> [PROBLEM]: With the pictures removed, retype the lines from the one holding "The width and height of the screenshot is (673, 455)." through the end of the records, exactly as written.

== SUPPLIED RECORDS ==

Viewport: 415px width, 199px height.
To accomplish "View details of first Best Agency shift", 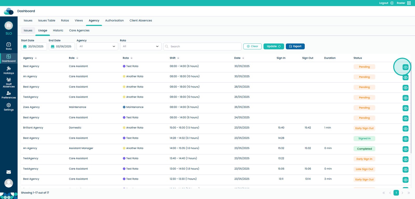I will coord(405,67).
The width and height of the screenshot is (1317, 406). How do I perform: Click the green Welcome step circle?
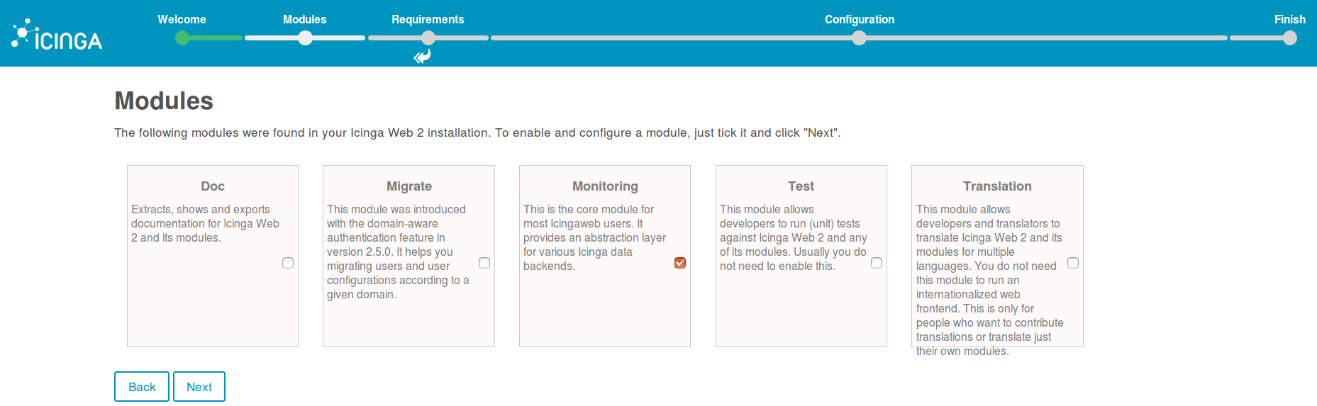pyautogui.click(x=182, y=38)
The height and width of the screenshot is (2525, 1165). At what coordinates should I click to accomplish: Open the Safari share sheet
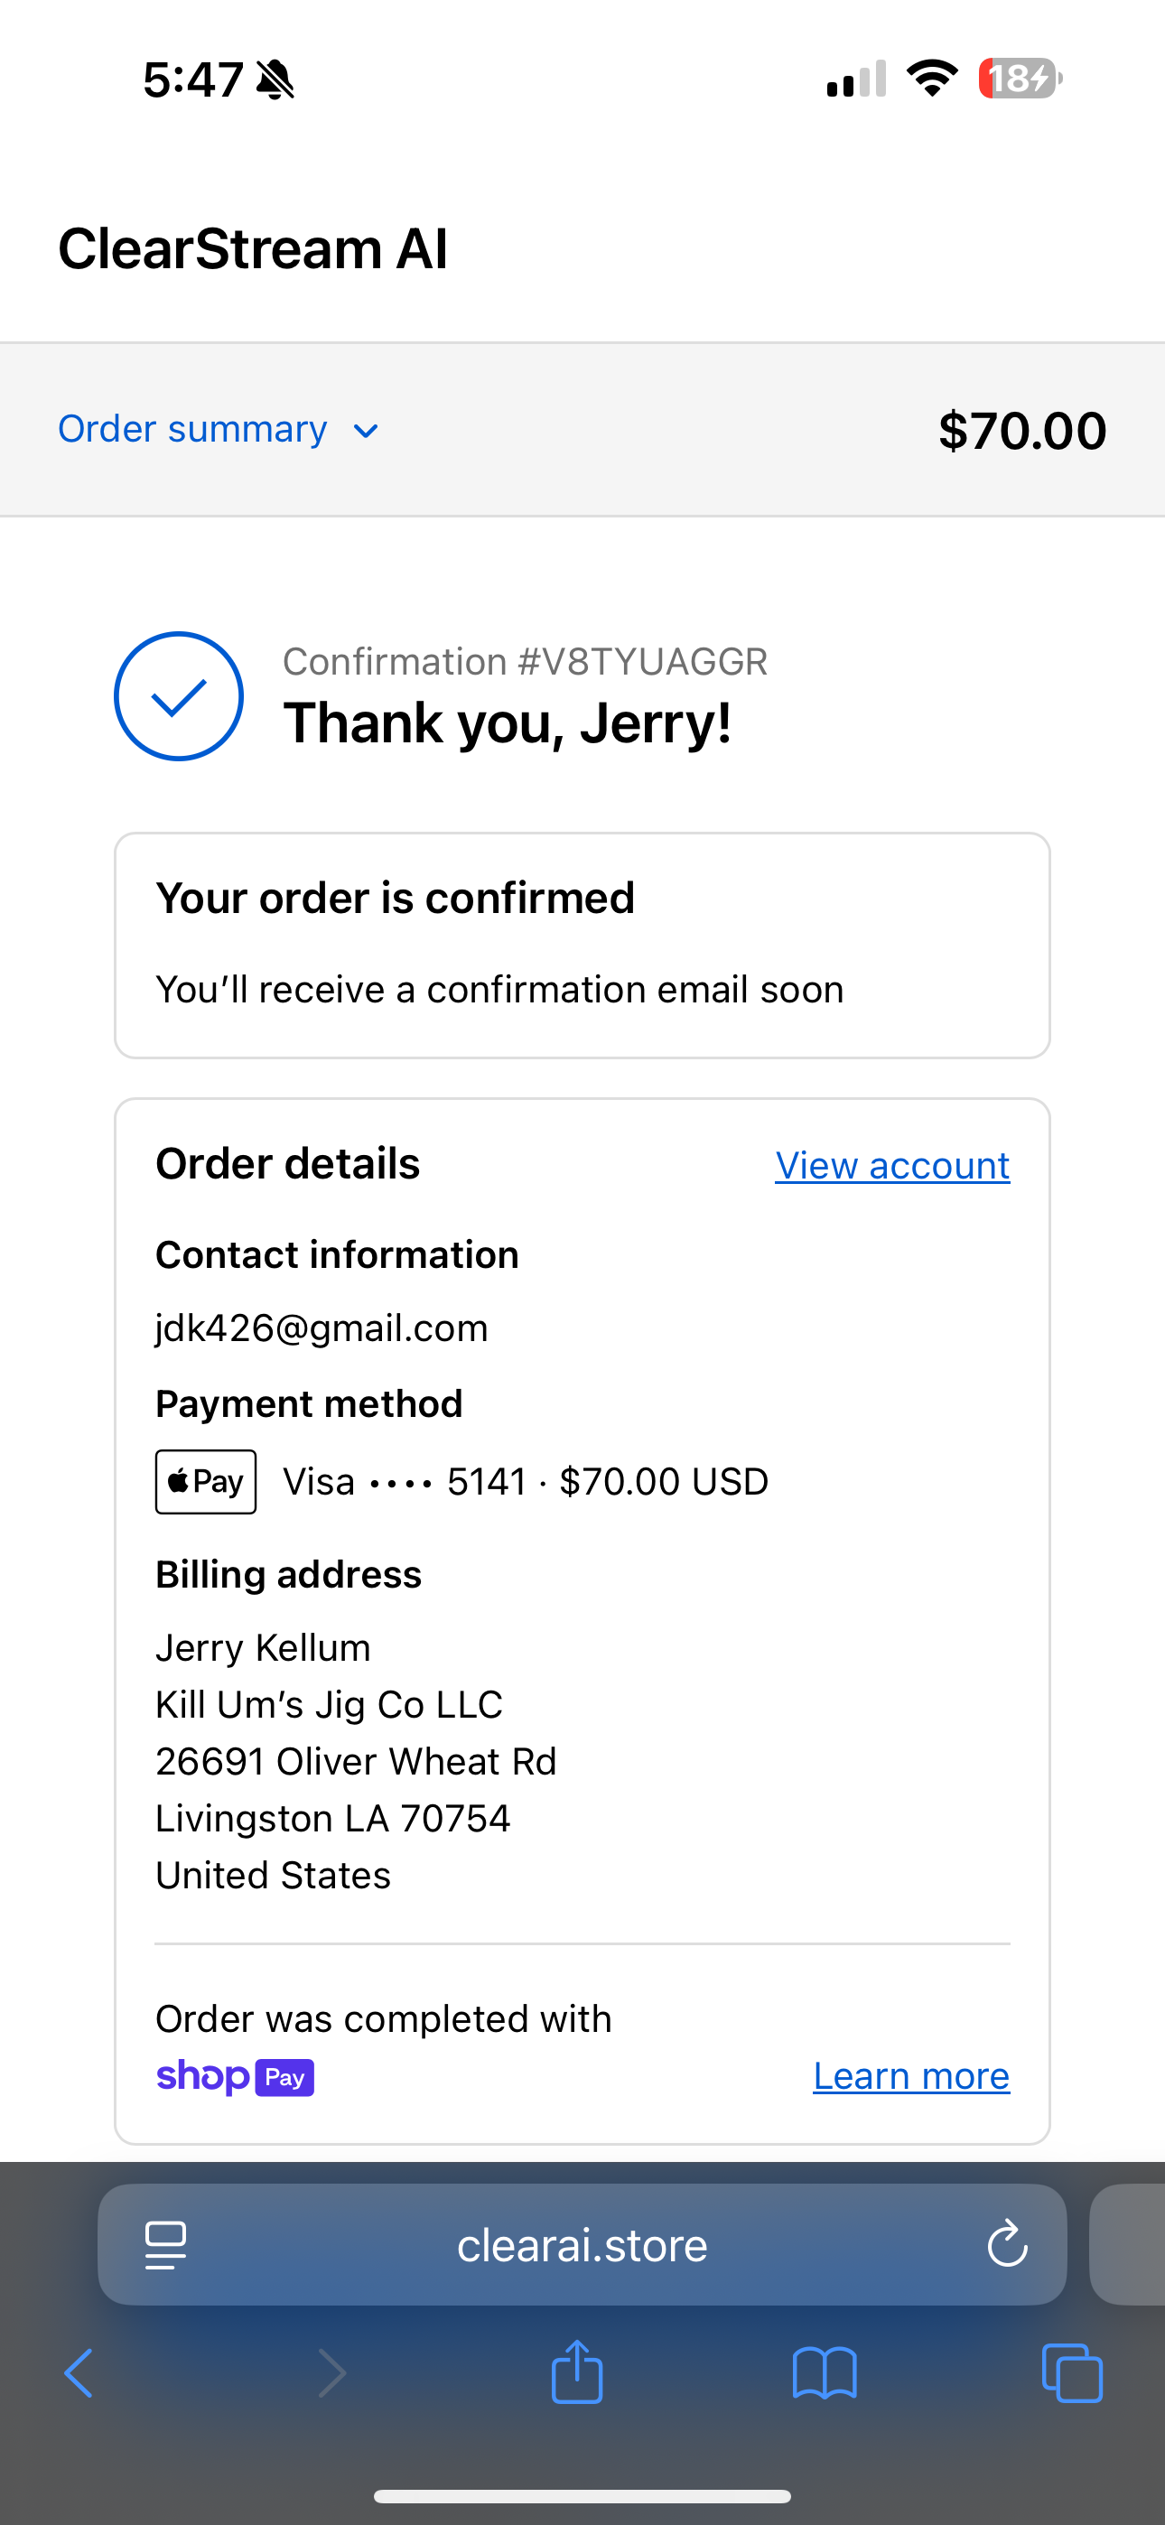pyautogui.click(x=577, y=2371)
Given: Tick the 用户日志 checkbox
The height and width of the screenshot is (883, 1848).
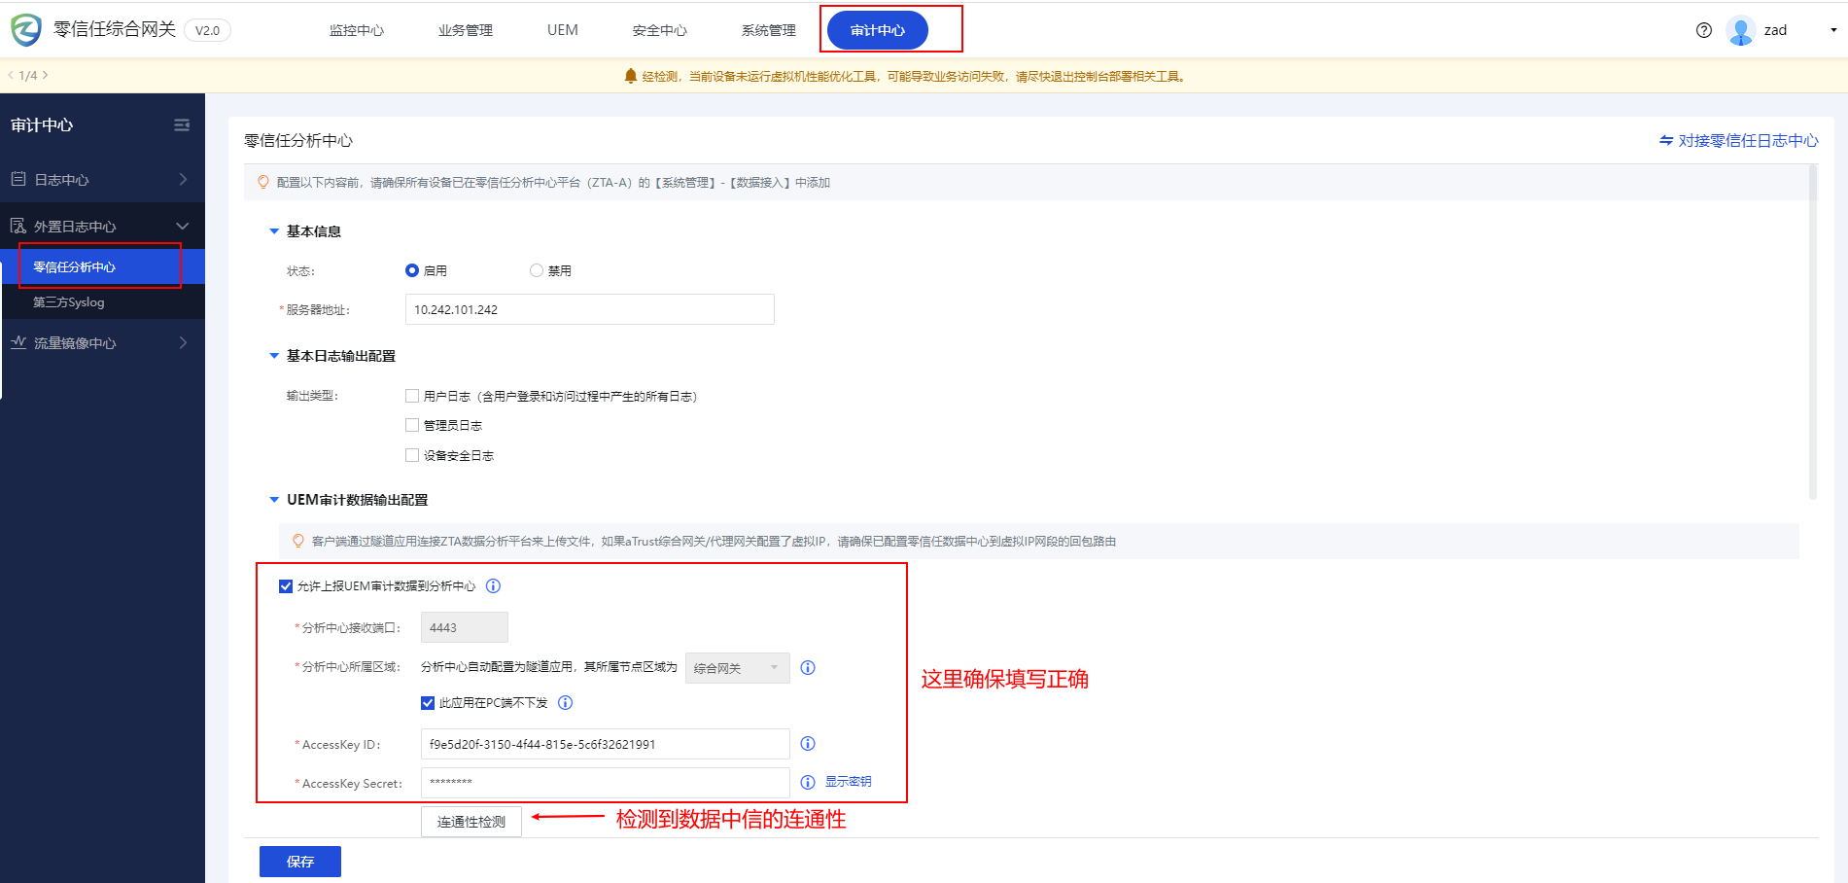Looking at the screenshot, I should pyautogui.click(x=412, y=396).
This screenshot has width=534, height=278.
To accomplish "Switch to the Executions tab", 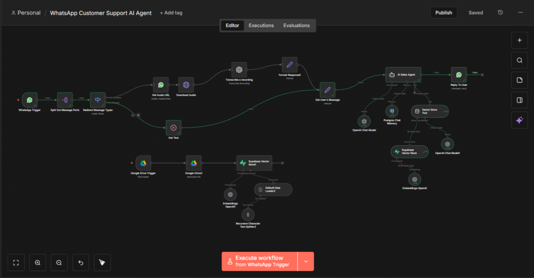I will (x=261, y=26).
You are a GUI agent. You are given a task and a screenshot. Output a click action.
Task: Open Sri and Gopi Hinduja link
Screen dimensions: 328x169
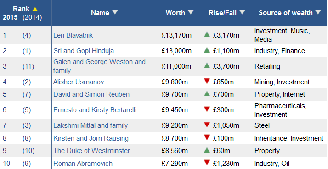pos(84,51)
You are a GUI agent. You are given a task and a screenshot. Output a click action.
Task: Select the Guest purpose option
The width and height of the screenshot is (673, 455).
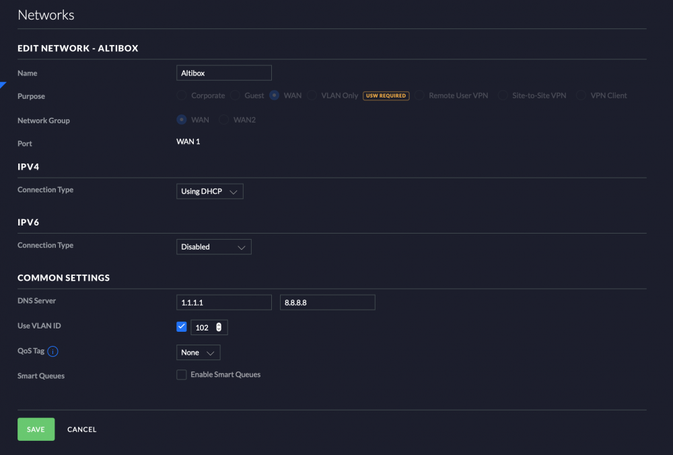235,96
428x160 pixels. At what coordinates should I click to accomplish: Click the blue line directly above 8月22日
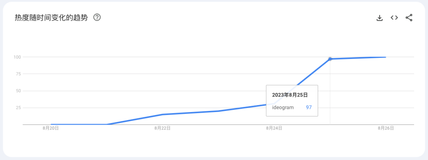162,114
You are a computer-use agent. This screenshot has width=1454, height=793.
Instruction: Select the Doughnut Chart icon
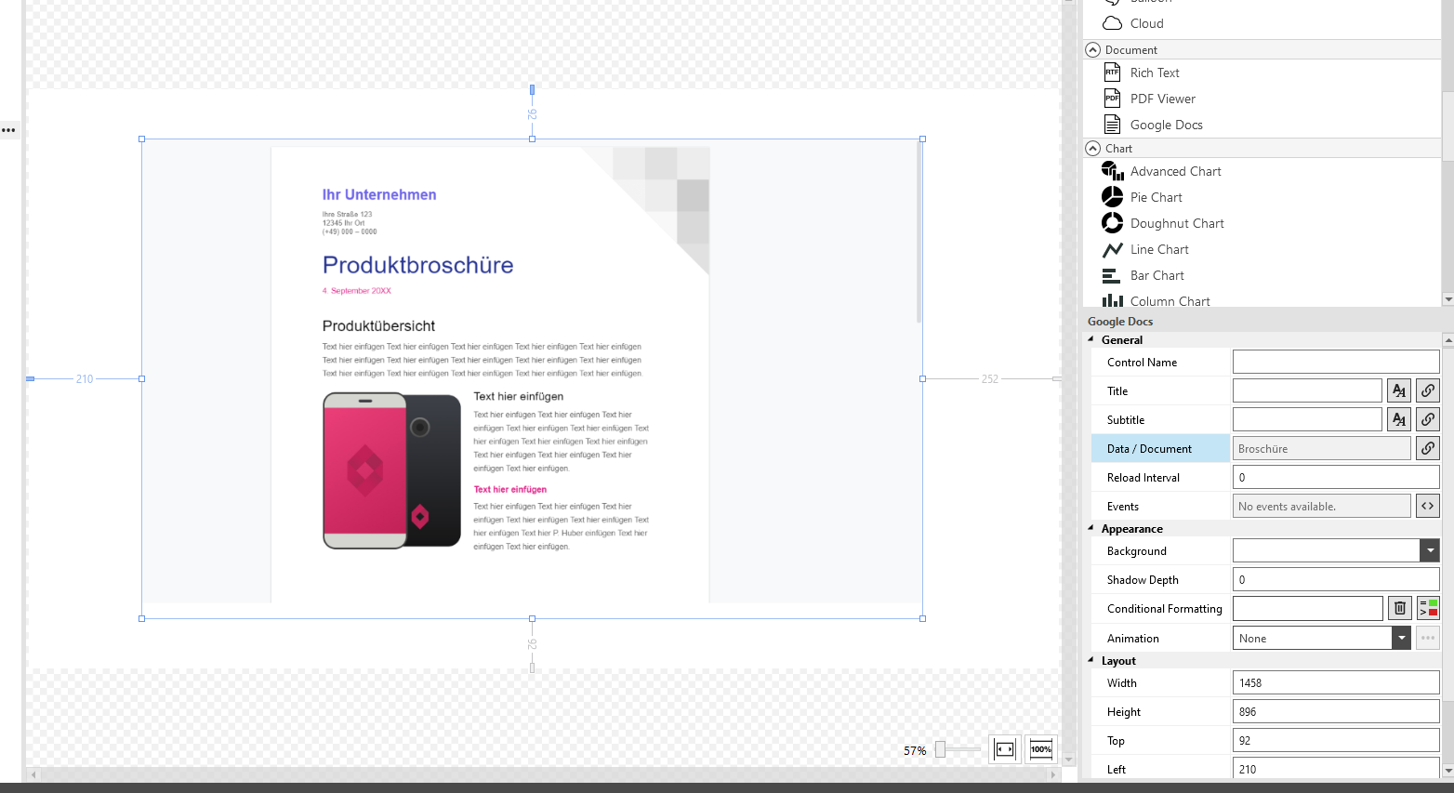tap(1112, 223)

===

> [TASK RESULT]:
The width and height of the screenshot is (673, 455).
235,96
428x160 pixels. At what coordinates should I click to accomplish: Click the blue line directly above 8月22日
162,114
You are a computer-use agent. This screenshot has width=1454, height=793.
Instruction: Select the Doughnut Chart icon
tap(1112, 223)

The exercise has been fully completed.